◆ **Given request A**
Reproduce the passage of the adaptive bitpack stage header from "when r > 0: a" up to and including "or block deltas).".

========================

Header: modules/coders/adaptive_bitpack/adaptive_bitpack_stage.h Class: fz::AdaptiveBitpackStage<T> Category: Coder (lossless)

What it does

Per-block adaptive fixed-rate bit-plane coder — the cuSZp lossless back-end's "plain" mode, as a modular stage. It partitions the signed input into fixed-size blocks and, for each block, stores only as many bit-planes as the largest magnitude in that block requires:

rate byte r — the bit width of the largest |value| in the block (0 if the block is all zeros).
when r > 0: a sign bitmap (ceil(block_size/8) bytes) followed by r bit-planes of ceil(block_size/8) bytes each. Bit j of byte k of plane p is bit p of |element 8k+j|.

Per-block payloads are concatenated using a device-wide exclusive scan of the per-block byte costs, preceded by the array of rate bytes. The archive carries no internal header of its own — block_size and num_elements live in the FZM stage header.

Unlike cuSZp's fused single kernel, the offset scan here is an ordinary CUB DeviceScan rather than the cuSZp decoupled look-back scan: fusing predictor + quantizer + coder into one kernel (and lowering the scan to a single pass) is a job for the downstream compiler, not the stage.

Template parameter

T — signed element type: int16_t or int32_t (quantizer codes or block deltas).

Stage settings

Setting	Purpose	Notes
`setBlockSize(n)`	Elements per block (fixed-rate granularity)	`[1, 1024]`; default 32 (cuSZp)

========================

◆ **Given request B**
Write out every line of the records below verbatim, leaving the picture out of your answer.

========================

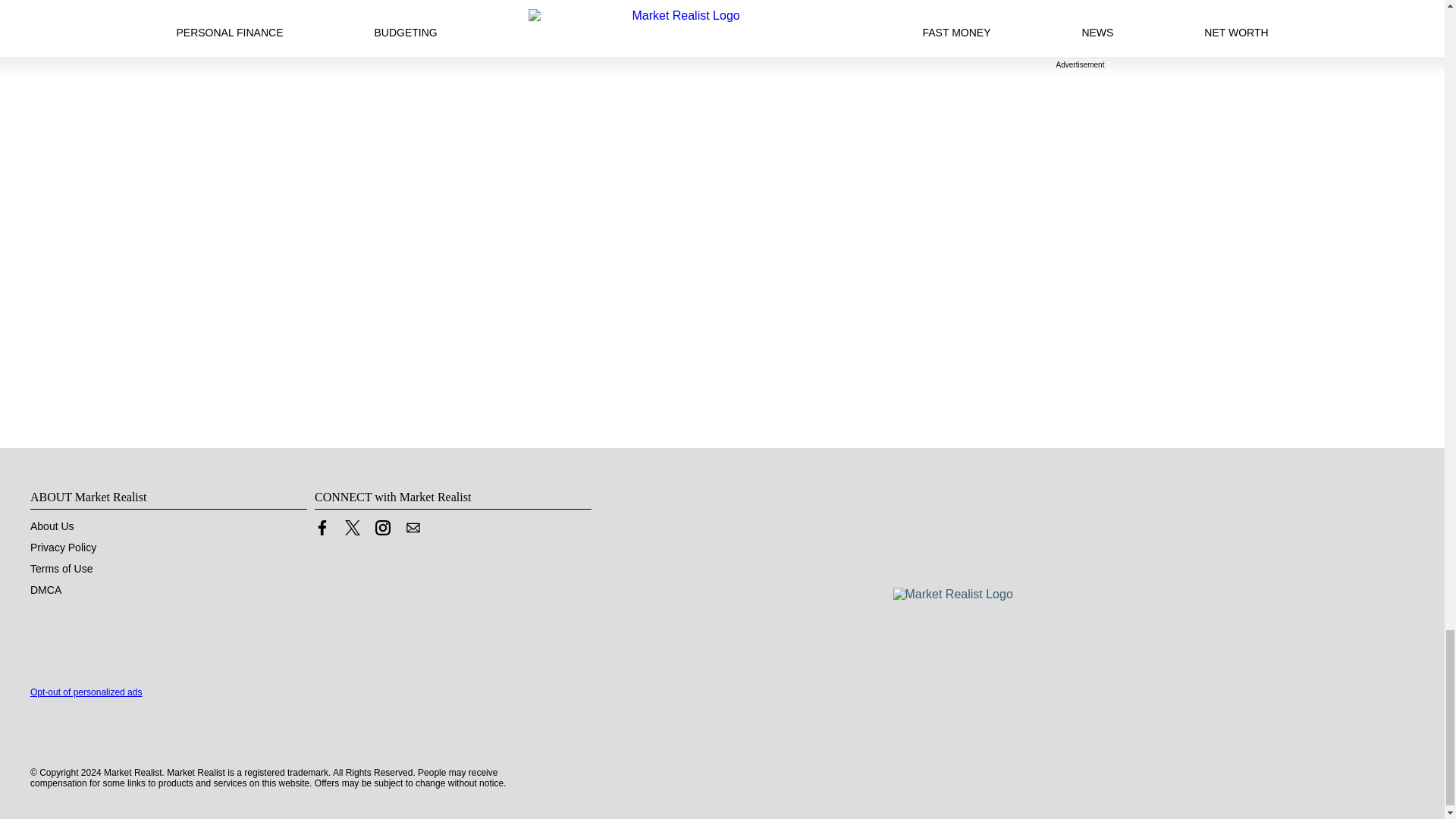
Link to Facebook (322, 527)
DMCA (45, 589)
Link to X (352, 527)
Privacy Policy (63, 547)
Contact us by Email (413, 531)
Link to Facebook (322, 531)
Privacy Policy (63, 547)
Opt-out of personalized ads (85, 692)
Terms of Use (61, 568)
Contact us by Email (413, 527)
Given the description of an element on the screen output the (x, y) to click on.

========================

◆ **Correct result A**
when r > 0: a sign bitmap (ceil(block_size/8) bytes) followed by r bit-planes of ceil(block_size/8) bytes each. Bit j of byte k of plane p is bit p of |element 8k+j|.

Per-block payloads are concatenated using a device-wide exclusive scan of the per-block byte costs, preceded by the array of rate bytes. The archive carries no internal header of its own — block_size and num_elements live in the FZM stage header.

Unlike cuSZp's fused single kernel, the offset scan here is an ordinary CUB DeviceScan rather than the cuSZp decoupled look-back scan: fusing predictor + quantizer + coder into one kernel (and lowering the scan to a single pass) is a job for the downstream compiler, not the stage.

Template parameter

T — signed element type: int16_t or int32_t (quantizer codes or block deltas).

◆ **Correct result B**
Link to Facebook (322, 527)
DMCA (45, 589)
Link to X (352, 527)
Privacy Policy (63, 547)
Contact us by Email (413, 531)
Link to Facebook (322, 531)
Privacy Policy (63, 547)
Opt-out of personalized ads (85, 692)
Terms of Use (61, 568)
Contact us by Email (413, 527)
Given the description of an element on the screen output the (x, y) to click on.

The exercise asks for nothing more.